Our Opinion: Sugary drink tax will benefit state


The philosophical argument over how far a state should go in attempts to modify the behavior of residents is a fluid one. Often, it depends on whose ox is being gored, but there are also times when such actions make sense for the benefit of the entire population. The latter is the case when the subject is taxation of sugary drinks, a move Beacon Hill is considering and which the beverage industry has sought to oppose as overbearing "nanny state" intervention wherever in the country the possibility rears its head.

The scientific and medical evidence is in, and excess sugar in the American diet has been shown to be a cause of heart disease, diabetes and obesity in an ever-younger cohort of the populace. Such illnesses, aside from being deleterious to the quality of life of individuals, victimize the entire pool of taxpayers and those paying insurance premiums who must collectively bear the burden of public health problems resulting from its overconsumption. Accordingly, several states have passed laws taxing sugary beverages and discouraging their marketing, and two state representatives and one senator have filed bills that would tax such drinks on an ascending scale based on their sugar content. Additionally, they have introduced legislation that would ban marketing in public schools, require containers to carry health warnings and mandate that any chain restaurant's "default" beverage be something more healthy, like flavored and unflavored waters, milk or unsweetened juice.

▬▬▬▬▬▬

* [Task set]
(a) In the sugary drink tax editorial, what would the proposed tax on such drinks be based on?
(b) Pick up the sugary drink tax editorial after its final sentence and keep writing it.

[Saved entries]
▬▬▬▬▬▬

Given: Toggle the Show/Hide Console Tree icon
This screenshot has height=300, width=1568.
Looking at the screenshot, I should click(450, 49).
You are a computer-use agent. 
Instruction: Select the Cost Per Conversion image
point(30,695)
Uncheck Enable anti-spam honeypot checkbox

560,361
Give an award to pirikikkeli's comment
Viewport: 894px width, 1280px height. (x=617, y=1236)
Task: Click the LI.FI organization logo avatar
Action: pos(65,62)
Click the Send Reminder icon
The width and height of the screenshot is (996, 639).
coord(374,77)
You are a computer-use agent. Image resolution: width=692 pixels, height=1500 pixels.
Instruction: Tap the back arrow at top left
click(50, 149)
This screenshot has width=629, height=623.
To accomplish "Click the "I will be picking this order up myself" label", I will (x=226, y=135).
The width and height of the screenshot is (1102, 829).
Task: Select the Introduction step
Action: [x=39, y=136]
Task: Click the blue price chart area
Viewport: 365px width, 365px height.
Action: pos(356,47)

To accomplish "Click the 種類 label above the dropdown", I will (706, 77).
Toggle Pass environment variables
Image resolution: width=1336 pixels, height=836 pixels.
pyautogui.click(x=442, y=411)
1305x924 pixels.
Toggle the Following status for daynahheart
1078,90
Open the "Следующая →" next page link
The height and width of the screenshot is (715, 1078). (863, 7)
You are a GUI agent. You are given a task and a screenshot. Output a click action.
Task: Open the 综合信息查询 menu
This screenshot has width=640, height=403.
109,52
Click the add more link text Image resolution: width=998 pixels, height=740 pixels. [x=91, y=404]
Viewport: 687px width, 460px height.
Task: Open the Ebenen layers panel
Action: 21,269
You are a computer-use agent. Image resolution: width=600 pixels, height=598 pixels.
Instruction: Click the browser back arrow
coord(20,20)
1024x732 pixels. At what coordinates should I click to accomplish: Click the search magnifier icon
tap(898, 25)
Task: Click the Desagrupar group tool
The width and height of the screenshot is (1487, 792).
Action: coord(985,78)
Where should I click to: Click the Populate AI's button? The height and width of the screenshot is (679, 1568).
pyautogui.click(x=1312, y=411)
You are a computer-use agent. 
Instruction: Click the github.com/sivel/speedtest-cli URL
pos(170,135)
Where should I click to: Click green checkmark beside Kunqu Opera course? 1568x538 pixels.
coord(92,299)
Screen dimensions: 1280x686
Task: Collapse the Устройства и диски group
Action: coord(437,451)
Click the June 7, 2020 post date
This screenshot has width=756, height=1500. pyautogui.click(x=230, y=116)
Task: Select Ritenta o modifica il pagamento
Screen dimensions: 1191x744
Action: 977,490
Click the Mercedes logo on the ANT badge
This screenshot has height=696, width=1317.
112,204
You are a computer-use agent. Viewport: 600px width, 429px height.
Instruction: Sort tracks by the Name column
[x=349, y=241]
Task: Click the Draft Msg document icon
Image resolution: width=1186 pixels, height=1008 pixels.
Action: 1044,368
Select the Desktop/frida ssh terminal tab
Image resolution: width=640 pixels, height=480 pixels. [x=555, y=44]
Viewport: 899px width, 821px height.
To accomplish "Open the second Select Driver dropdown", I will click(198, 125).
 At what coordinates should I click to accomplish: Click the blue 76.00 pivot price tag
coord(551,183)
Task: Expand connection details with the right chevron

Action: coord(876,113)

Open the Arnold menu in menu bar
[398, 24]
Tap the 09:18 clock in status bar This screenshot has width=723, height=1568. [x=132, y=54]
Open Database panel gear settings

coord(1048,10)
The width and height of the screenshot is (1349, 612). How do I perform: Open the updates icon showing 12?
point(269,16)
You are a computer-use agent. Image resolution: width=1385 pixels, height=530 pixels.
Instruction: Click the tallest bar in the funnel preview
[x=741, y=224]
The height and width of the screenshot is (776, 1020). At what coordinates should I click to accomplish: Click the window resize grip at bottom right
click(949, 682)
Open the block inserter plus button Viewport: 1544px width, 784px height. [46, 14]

▬▬▬▬▬▬

* [Answers in order]
(a) The tax would rise on an ascending scale based on each drink's sugar content.

(b)
The estimated annual revenue from such a tax hovers in the $300 million range, which would make a tidy sum to finance an education campaign to enlighten that segment of Bay State residents that remains unaware of sugary drinks' negative health effects, but the windfall to state coffers is not the primary reason for the legislation. Those who insist that a sugary drink tax hurts those who can least afford it may wish to consider the state cigarette tax, which arguably does the same. Moreover, like cigarettes, sugary drinks are not a life necessity. In fact, if the Legislature really wants to make a dent in their consumption, it should add sugary drinks to the state Department of Transitional Assistance's list of food items not eligible for the Electronic Benefit Transfer card, along with alcohol and other substances.

Lifetime dietary habits form in childhood, and the more the state can do encourage good ones, the better it is for all. A tax on harmful consumables, rather than a ban, still allows individuals to make their own choices while making strides toward achieving a collective beneficial effect. It's a fair and reasonable approach to a growing problem, and it ought to become law.